Dédalo, na mitologia da Grécia Antiga, era um arquitecto e inventor prodigioso, que construiu o labirinto de Creta sob encomenda do rei Minos para esconder o Minotauro, monstro de corpo humano e cabeça de touro que, por determinação de Poseidon, rei dos mares (e por razões que não vêm ao caso), todos os anos devorava sete rapazes e sete raparigas oferecidos pela cidade de Atenas, em sacrifício ritual (foi Teseu, um jovem ateniense, que penetrou no labirinto, matou o monstro e acabou com a maldição, mas isso é já outra história).

O Labirinto (ou Dédalo) era aparentemente inextricável e quem nele penetrasse já de lá não saía (Teseu utilizou um novelo de lã para recuar e sair, após matar o Minotauro).

É o que está a suceder ao povo português – ser de novo encaminhado para o Labirinto, tangido como um rebanho pelas atenciosas campanhas eleitorais do PS e do PAF (que é como quem diz do PSD e CDS). E de lá não costumam sair, os portugueses, nas sucessivas campanhas eleitorais, estentoreamente assediados com promessas, melifluamente reconhecidos com certificados de honradez, de dignidade, de patriotismo, de lucidez, de bom senso, de coragem e de profunda e atávica «inteligência sábia do povo», tudo tonitroantemente certificado pelas lideranças do PS e do PAF, deixando o povo ainda mais perdido no seu labirinto.

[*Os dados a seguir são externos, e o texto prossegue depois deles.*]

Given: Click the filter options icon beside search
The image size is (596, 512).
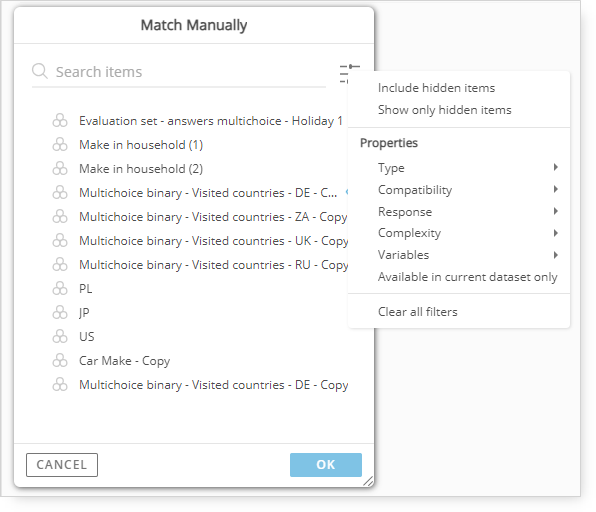Looking at the screenshot, I should tap(349, 73).
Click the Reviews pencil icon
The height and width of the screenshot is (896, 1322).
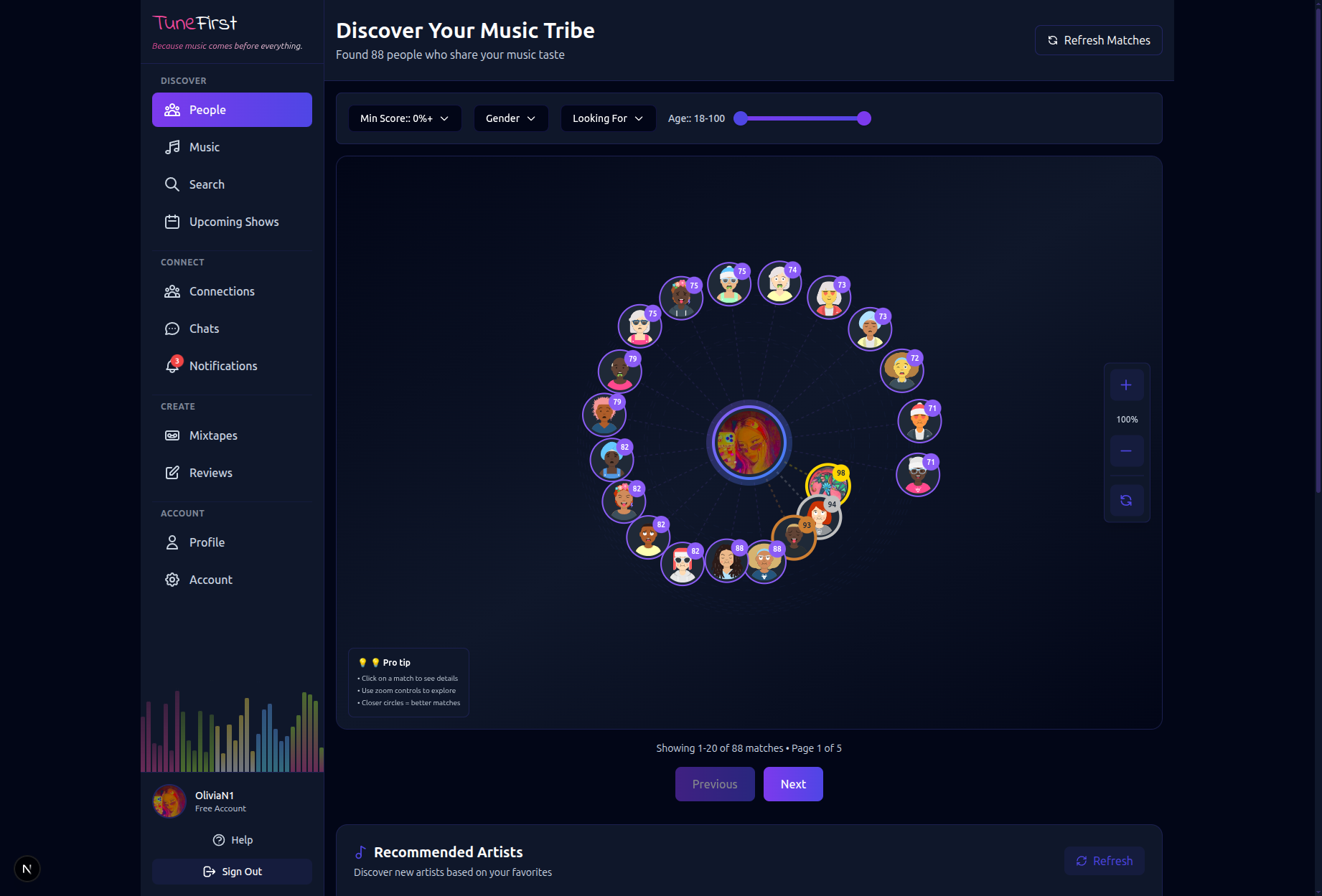tap(172, 473)
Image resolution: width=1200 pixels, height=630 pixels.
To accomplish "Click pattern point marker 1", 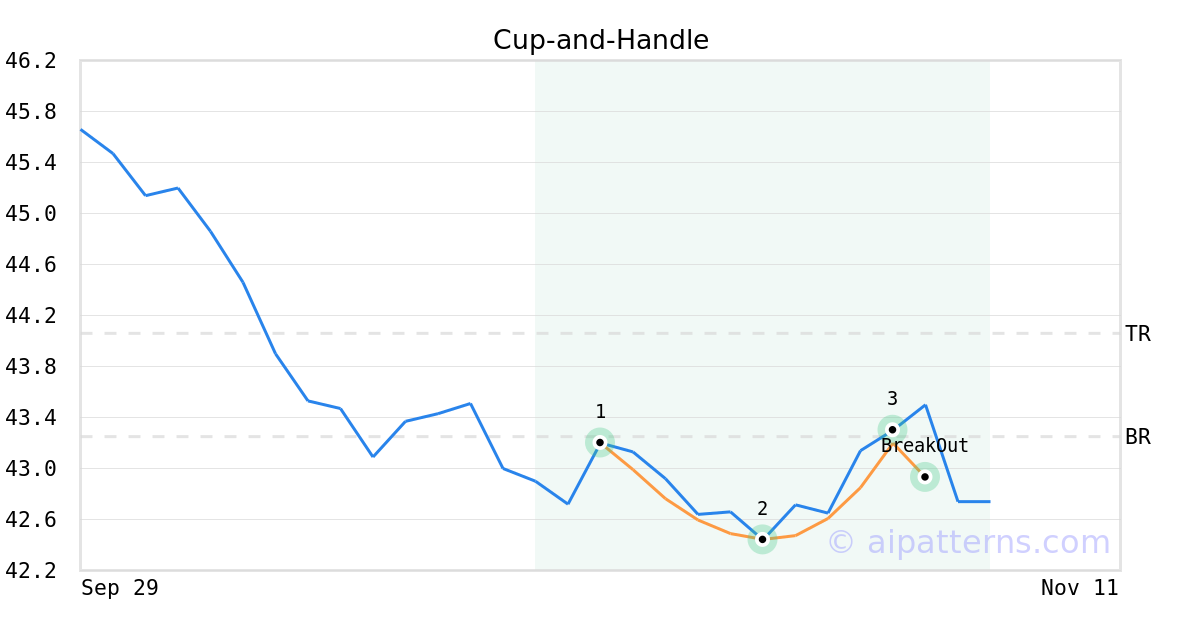I will [x=600, y=442].
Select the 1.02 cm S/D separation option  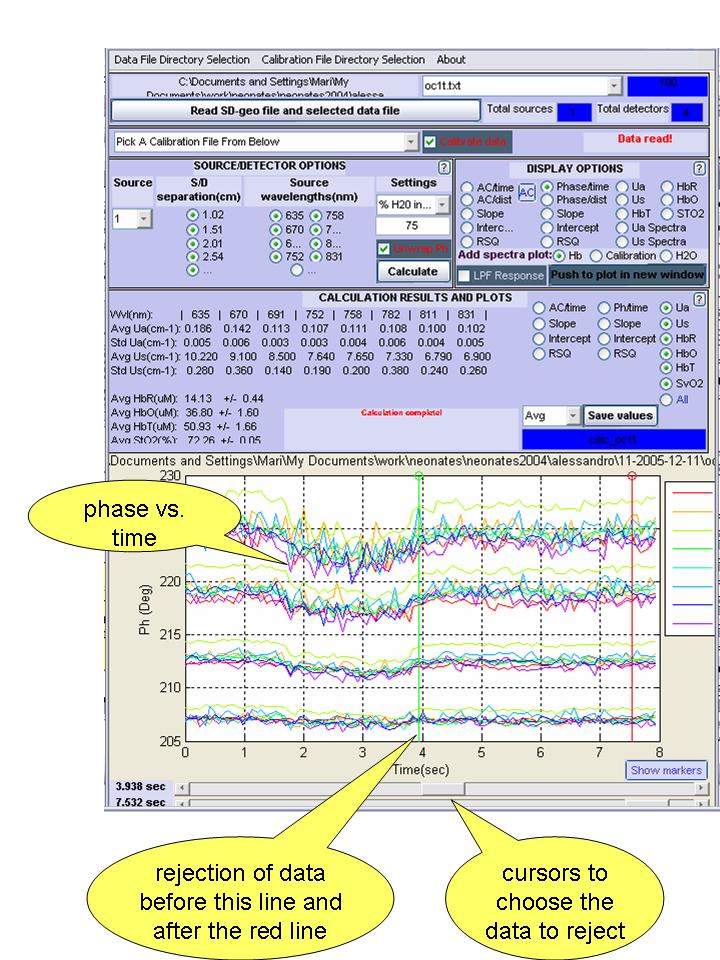coord(192,214)
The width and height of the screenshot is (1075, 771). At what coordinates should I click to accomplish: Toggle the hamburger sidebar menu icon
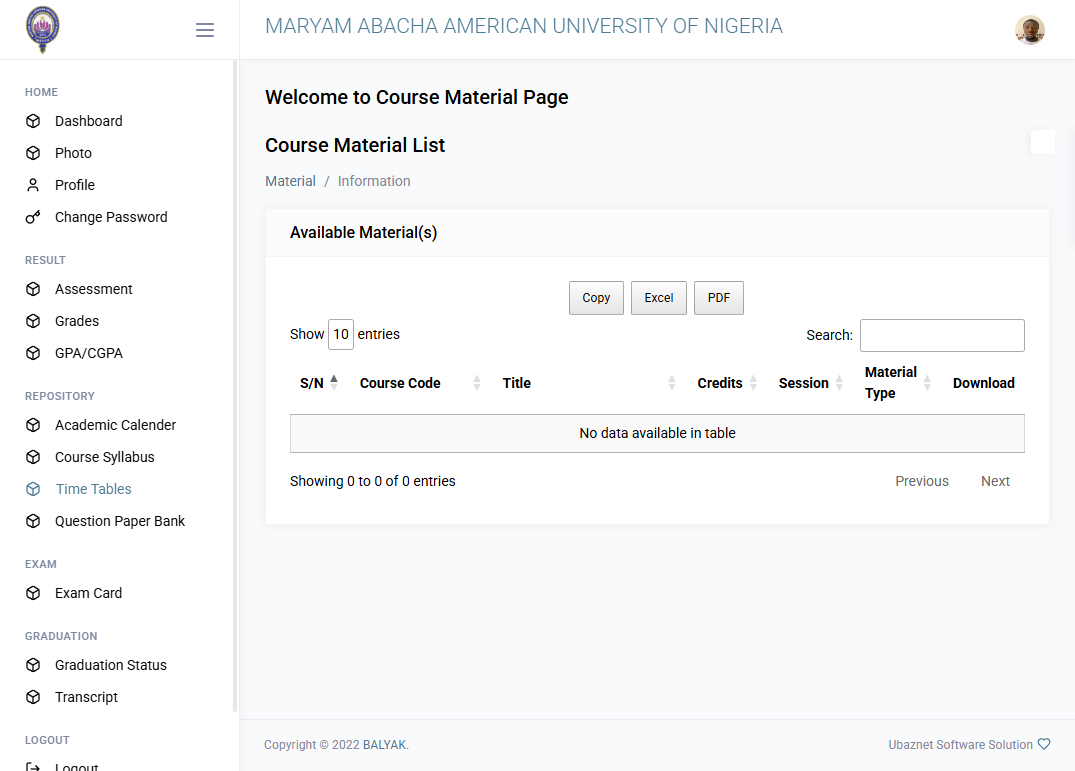(204, 29)
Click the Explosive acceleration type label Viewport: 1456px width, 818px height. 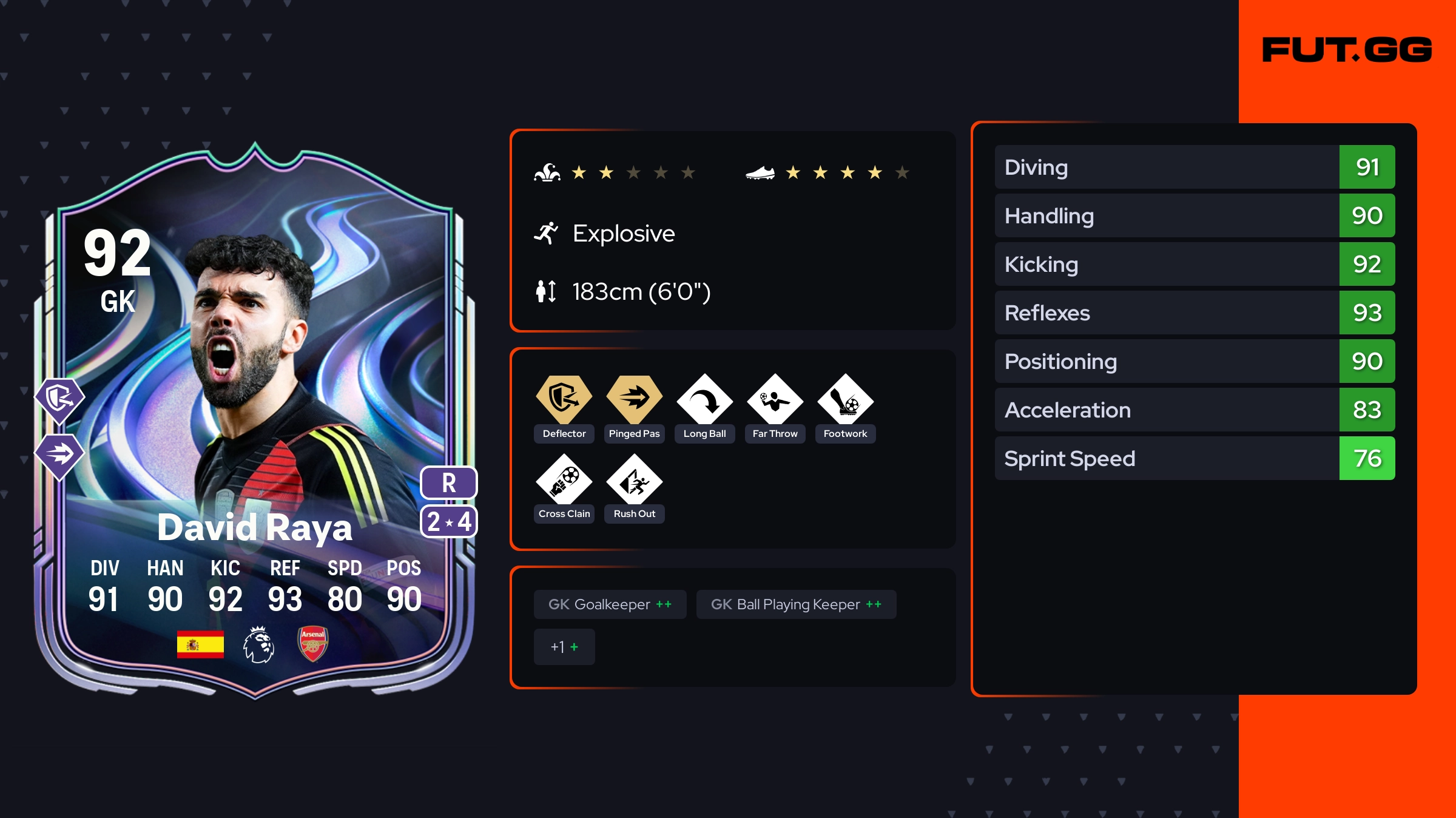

No final das eleições, de repente os portugueses vêem o enxame dos promitentes políticos do PS e do PAF desaparecidos em parte incerta, as promessas panfletárias reduzidas a prospectos manhosos e amarrotados, que já só podem servir para embrulhar peixe – se peixe houver para embrulhar – e a desolação do costume espraia-se pela paisagem, tendo por notas de vida e de ânimo as árvores e os rios, os caminhos e as quebradas, as ruas e os becos, os bosques e as praias, as ventanias da serra, a brisa dos pinhais e a aragem marítima, que fielmente acompanham o quotidiano dos portugueses.

Entretanto, a miséria e a exploração costumeira regressam, reactivadas, por acção da nova maioria – por outros encantos (estes de demagogia pura) eleita o novo «Governo da nação».

Tem sido assim desde há 39 anos, PS e PAF alternado-se na missão persistente de degradar sempre mais os valores da vida democrática portuguesa criados com a Revolução de Abril, numa espécie de Tico e Teco do nosso descontentamento, ora um ora outro para nos infernizar a vida, mais e mais.

Neste Dédalo, onde PS e PAF regularmente enfiam os portugueses, o Minotauro é colocado de fora, mito assustador que empurra o povo para o abrigo do labirinto, onde o trio dos lidadores espera manejá-los, sempre a bel-prazer.

Mas cuidado com os mitos. Acordam sempre. E um dia o povo português verá que o Minotauro não existe, desfazendo o Dédalo onde o lidaram durante décadas.